Heute war ein fantastischer Tag. Sehr viel Sonne und angenehme Frühlingstermperaturen – letzteres bis in die Nacht hinein. Es hat sich wirklich gelohnt die Sonnenbrille mitzunehmen.

In New York machen viele Glasbauten einigermaßen Sinn, denn dank der großen Anzahl von Reflektionsfläche kommen mehr Sonnenstrahlen am Boden an.

Und ich habe heute meinen ersten Fotoladen betreten: Adorama. Um bedient zu werden, muss der Kaufwillige eine Nummer ziehen. Hat ein wenig Ähnlichkeit mit einem Amt. Ist aber freundlicher. Und erfreulicher.
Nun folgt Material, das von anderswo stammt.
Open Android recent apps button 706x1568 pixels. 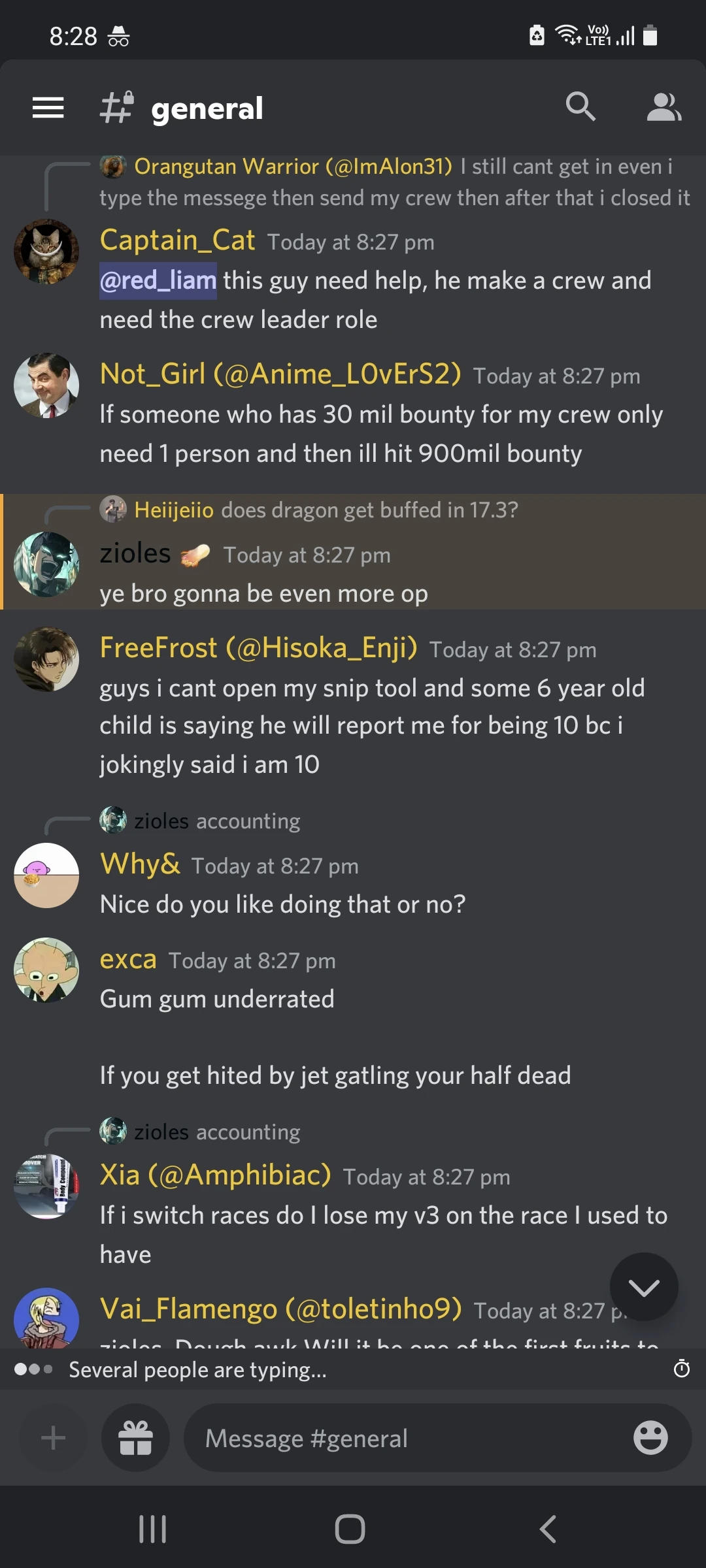click(x=153, y=1529)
Überhaupt macht Shopping in New York einfach mehr Spaß – obwohl man eigentlich immer bedient wird. In Deutschland mag ich das gar nicht oder nur in Ausnahmefällen – ich fühle mich von Verkäufern eher belästigt, denn bedient. Hier in NYC empfinde ich die Bedienung in der überwiegenden Mehrzahl als sehr hilfreich. Im freundlichen Ton stehen sie einem Beiseite – eher als Freund, denn als Verkäufer.

Grandios war zum Beispiel der Besuch in einem Wäscheladen – mit tausenden von BHs in allen erdenklichen Größen und Formen. (Nein, ich habe nichts für mich gesucht.) In einem winzigen Geschäft in der Nähe vom Central Park wurde bei jeder Kundin die entsprechenden Maße genommen und nach den individuellen Wünschen die passende Wäsche gesucht.